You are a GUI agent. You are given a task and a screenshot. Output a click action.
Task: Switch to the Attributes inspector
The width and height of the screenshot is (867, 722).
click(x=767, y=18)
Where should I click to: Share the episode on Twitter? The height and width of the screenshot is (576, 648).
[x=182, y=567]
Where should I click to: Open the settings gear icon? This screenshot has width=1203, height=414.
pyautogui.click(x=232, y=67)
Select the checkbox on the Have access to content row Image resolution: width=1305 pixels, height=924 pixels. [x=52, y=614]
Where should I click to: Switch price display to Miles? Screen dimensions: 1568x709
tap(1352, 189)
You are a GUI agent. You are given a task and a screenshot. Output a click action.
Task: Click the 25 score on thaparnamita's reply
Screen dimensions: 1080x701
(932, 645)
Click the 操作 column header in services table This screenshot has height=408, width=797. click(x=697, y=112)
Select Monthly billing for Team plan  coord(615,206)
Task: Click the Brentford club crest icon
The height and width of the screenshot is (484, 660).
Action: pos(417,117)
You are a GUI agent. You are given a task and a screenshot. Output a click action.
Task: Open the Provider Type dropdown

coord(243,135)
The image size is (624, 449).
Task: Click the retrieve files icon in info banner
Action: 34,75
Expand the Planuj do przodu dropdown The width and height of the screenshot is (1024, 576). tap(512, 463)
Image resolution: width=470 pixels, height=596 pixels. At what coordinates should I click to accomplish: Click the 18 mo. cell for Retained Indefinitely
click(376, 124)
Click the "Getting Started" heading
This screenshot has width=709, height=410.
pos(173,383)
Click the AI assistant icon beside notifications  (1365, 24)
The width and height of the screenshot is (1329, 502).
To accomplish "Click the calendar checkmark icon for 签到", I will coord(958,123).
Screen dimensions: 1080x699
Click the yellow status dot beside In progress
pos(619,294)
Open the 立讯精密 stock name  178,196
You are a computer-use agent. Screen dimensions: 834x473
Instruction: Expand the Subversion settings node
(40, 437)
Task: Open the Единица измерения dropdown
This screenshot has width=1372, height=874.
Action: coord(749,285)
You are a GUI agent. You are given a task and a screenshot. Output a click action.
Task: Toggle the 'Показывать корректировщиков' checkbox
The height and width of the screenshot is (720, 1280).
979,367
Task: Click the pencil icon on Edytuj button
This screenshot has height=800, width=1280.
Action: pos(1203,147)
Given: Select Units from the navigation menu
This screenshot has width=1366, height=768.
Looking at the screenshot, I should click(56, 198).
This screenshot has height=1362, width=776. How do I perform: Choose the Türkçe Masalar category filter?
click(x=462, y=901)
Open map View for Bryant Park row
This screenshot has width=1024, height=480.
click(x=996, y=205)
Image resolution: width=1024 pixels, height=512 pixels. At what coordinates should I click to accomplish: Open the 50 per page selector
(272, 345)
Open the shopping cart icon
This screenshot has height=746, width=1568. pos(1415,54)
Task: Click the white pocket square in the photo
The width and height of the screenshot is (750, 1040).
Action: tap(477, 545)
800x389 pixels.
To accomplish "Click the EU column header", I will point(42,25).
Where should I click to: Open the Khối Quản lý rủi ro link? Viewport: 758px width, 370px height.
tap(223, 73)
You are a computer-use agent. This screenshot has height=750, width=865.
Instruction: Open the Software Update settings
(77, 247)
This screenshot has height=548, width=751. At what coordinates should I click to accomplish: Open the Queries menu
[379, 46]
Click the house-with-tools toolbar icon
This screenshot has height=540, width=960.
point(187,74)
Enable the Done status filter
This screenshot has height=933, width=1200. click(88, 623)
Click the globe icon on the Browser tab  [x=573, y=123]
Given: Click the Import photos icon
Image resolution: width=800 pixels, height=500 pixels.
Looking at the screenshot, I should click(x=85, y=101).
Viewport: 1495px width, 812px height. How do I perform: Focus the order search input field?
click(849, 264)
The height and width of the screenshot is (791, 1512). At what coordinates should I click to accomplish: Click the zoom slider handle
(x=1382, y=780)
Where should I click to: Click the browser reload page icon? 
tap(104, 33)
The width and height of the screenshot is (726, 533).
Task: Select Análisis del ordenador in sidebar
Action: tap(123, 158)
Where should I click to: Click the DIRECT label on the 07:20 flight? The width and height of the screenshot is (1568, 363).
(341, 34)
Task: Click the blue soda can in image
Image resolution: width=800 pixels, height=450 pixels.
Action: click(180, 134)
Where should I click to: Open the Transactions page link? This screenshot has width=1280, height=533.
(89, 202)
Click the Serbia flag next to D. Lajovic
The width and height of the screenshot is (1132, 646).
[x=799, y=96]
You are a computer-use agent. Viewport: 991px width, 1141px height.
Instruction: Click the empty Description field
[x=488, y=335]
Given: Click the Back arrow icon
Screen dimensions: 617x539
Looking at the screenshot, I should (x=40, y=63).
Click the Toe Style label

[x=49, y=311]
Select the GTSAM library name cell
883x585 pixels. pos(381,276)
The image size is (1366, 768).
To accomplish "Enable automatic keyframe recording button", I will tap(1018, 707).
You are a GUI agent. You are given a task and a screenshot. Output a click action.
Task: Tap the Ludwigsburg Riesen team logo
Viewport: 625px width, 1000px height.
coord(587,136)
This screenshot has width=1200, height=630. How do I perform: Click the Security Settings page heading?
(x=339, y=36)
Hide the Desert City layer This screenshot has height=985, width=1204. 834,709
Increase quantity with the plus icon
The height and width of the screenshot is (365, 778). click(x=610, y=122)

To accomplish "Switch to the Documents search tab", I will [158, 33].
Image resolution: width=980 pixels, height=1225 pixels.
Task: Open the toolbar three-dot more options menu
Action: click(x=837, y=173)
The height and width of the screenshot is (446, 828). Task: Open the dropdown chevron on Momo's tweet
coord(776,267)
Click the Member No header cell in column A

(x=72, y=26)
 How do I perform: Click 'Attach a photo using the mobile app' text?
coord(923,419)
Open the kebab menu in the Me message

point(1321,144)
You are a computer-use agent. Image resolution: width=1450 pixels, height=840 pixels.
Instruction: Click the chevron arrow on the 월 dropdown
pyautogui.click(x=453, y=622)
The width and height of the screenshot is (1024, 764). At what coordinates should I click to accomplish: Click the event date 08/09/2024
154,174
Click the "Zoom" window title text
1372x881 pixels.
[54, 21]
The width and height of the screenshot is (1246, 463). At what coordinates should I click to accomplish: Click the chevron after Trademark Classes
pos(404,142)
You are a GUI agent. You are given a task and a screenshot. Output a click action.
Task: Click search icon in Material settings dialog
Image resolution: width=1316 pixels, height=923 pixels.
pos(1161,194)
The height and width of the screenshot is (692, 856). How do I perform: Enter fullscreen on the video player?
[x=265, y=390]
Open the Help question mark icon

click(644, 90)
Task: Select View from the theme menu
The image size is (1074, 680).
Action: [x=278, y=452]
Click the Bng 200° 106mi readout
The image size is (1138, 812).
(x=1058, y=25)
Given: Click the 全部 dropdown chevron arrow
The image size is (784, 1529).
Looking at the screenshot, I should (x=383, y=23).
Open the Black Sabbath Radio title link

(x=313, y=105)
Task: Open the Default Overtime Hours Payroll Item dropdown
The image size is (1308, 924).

----------------------------------------

Task objective —
Down to the last character, restate every record.

Worked solution —
You are a GUI agent. You are given a task and a screenshot. Output a click action.
Task: Switch to the Attributes inspector
The width and height of the screenshot is (867, 722).
click(x=767, y=18)
Where should I click to: Share the episode on Twitter? The height and width of the screenshot is (576, 648).
[x=182, y=567]
Where should I click to: Open the settings gear icon? This screenshot has width=1203, height=414.
pyautogui.click(x=232, y=67)
Select the checkbox on the Have access to content row Image resolution: width=1305 pixels, height=924 pixels. [x=52, y=614]
Where should I click to: Switch price display to Miles? Screen dimensions: 1568x709
tap(1352, 189)
You are a GUI agent. You are given a task and a screenshot. Output a click action.
Task: Click the 25 score on thaparnamita's reply
Screen dimensions: 1080x701
(932, 645)
Click the 操作 column header in services table This screenshot has height=408, width=797. click(x=697, y=112)
Select Monthly billing for Team plan  coord(615,206)
Task: Click the Brentford club crest icon
The height and width of the screenshot is (484, 660).
Action: pos(417,117)
You are a GUI agent. You are given a task and a screenshot. Output a click action.
Task: Open the Provider Type dropdown

coord(243,135)
The image size is (624, 449).
Task: Click the retrieve files icon in info banner
Action: 34,75
Expand the Planuj do przodu dropdown The width and height of the screenshot is (1024, 576). tap(512, 463)
Image resolution: width=470 pixels, height=596 pixels. At what coordinates should I click to accomplish: Click the 18 mo. cell for Retained Indefinitely
click(376, 124)
Click the "Getting Started" heading
This screenshot has width=709, height=410.
pos(173,383)
Click the AI assistant icon beside notifications  (1365, 24)
The width and height of the screenshot is (1329, 502).
To accomplish "Click the calendar checkmark icon for 签到", I will coord(958,123).
Screen dimensions: 1080x699
Click the yellow status dot beside In progress
pos(619,294)
Open the 立讯精密 stock name  178,196
You are a computer-use agent. Screen dimensions: 834x473
Instruction: Expand the Subversion settings node
(40, 437)
Task: Open the Единица измерения dropdown
This screenshot has width=1372, height=874.
Action: coord(749,285)
You are a GUI agent. You are given a task and a screenshot. Output a click action.
Task: Toggle the 'Показывать корректировщиков' checkbox
The height and width of the screenshot is (720, 1280).
979,367
Task: Click the pencil icon on Edytuj button
This screenshot has height=800, width=1280.
Action: pos(1203,147)
Given: Select Units from the navigation menu
This screenshot has width=1366, height=768.
Looking at the screenshot, I should click(56, 198).
This screenshot has height=1362, width=776. How do I perform: Choose the Türkçe Masalar category filter?
click(x=462, y=901)
Open map View for Bryant Park row
This screenshot has width=1024, height=480.
click(x=996, y=205)
Image resolution: width=1024 pixels, height=512 pixels. At what coordinates should I click to accomplish: Open the 50 per page selector
(272, 345)
Open the shopping cart icon
This screenshot has height=746, width=1568. pos(1415,54)
Task: Click the white pocket square in the photo
The width and height of the screenshot is (750, 1040).
Action: tap(477, 545)
800x389 pixels.
To accomplish "Click the EU column header", I will point(42,25).
Where should I click to: Open the Khối Quản lý rủi ro link? Viewport: 758px width, 370px height.
tap(223, 73)
You are a computer-use agent. This screenshot has height=750, width=865.
Instruction: Open the Software Update settings
(77, 247)
This screenshot has height=548, width=751. At what coordinates should I click to accomplish: Open the Queries menu
[379, 46]
Click the house-with-tools toolbar icon
This screenshot has height=540, width=960.
point(187,74)
Enable the Done status filter
This screenshot has height=933, width=1200. click(88, 623)
Click the globe icon on the Browser tab  [x=573, y=123]
Given: Click the Import photos icon
Image resolution: width=800 pixels, height=500 pixels.
Looking at the screenshot, I should click(x=85, y=101).
Viewport: 1495px width, 812px height. How do I perform: Focus the order search input field?
click(849, 264)
The height and width of the screenshot is (791, 1512). At what coordinates should I click to accomplish: Click the zoom slider handle
(x=1382, y=780)
Where should I click to: Click the browser reload page icon? 
tap(104, 33)
The width and height of the screenshot is (726, 533).
Task: Select Análisis del ordenador in sidebar
Action: tap(123, 158)
Where should I click to: Click the DIRECT label on the 07:20 flight? The width and height of the screenshot is (1568, 363).
(341, 34)
Task: Click the blue soda can in image
Image resolution: width=800 pixels, height=450 pixels.
Action: click(180, 134)
Where should I click to: Open the Transactions page link? This screenshot has width=1280, height=533.
(89, 202)
Click the Serbia flag next to D. Lajovic
The width and height of the screenshot is (1132, 646).
[x=799, y=96]
You are a computer-use agent. Viewport: 991px width, 1141px height.
Instruction: Click the empty Description field
[x=488, y=335]
Given: Click the Back arrow icon
Screen dimensions: 617x539
Looking at the screenshot, I should (x=40, y=63).
Click the Toe Style label

[x=49, y=311]
Select the GTSAM library name cell
883x585 pixels. pos(381,276)
The image size is (1366, 768).
To accomplish "Enable automatic keyframe recording button", I will tap(1018, 707).
You are a GUI agent. You are given a task and a screenshot. Output a click action.
Task: Tap the Ludwigsburg Riesen team logo
Viewport: 625px width, 1000px height.
coord(587,136)
This screenshot has width=1200, height=630. How do I perform: Click the Security Settings page heading?
(x=339, y=36)
Hide the Desert City layer This screenshot has height=985, width=1204. 834,709
Increase quantity with the plus icon
The height and width of the screenshot is (365, 778). click(x=610, y=122)

To accomplish "Switch to the Documents search tab", I will [158, 33].
Image resolution: width=980 pixels, height=1225 pixels.
Task: Open the toolbar three-dot more options menu
Action: click(x=837, y=173)
The height and width of the screenshot is (446, 828). Task: Open the dropdown chevron on Momo's tweet
coord(776,267)
Click the Member No header cell in column A

(x=72, y=26)
 How do I perform: Click 'Attach a photo using the mobile app' text?
coord(923,419)
Open the kebab menu in the Me message

point(1321,144)
You are a computer-use agent. Image resolution: width=1450 pixels, height=840 pixels.
Instruction: Click the chevron arrow on the 월 dropdown
pyautogui.click(x=453, y=622)
The width and height of the screenshot is (1024, 764). At what coordinates should I click to accomplish: Click the event date 08/09/2024
154,174
Click the "Zoom" window title text
1372x881 pixels.
[54, 21]
The width and height of the screenshot is (1246, 463). At what coordinates should I click to accomplish: Click the chevron after Trademark Classes
pos(404,142)
You are a GUI agent. You are given a task and a screenshot. Output a click action.
Task: Click search icon in Material settings dialog
Image resolution: width=1316 pixels, height=923 pixels.
pos(1161,194)
The height and width of the screenshot is (692, 856). How do I perform: Enter fullscreen on the video player?
[x=265, y=390]
Open the Help question mark icon

click(644, 90)
Task: Select View from the theme menu
The image size is (1074, 680).
Action: [x=278, y=452]
Click the Bng 200° 106mi readout
The image size is (1138, 812).
(x=1058, y=25)
Given: Click the 全部 dropdown chevron arrow
The image size is (784, 1529).
Looking at the screenshot, I should (x=383, y=23).
Open the Black Sabbath Radio title link

(x=313, y=105)
Task: Open the Default Overtime Hours Payroll Item dropdown
The image size is (1308, 924).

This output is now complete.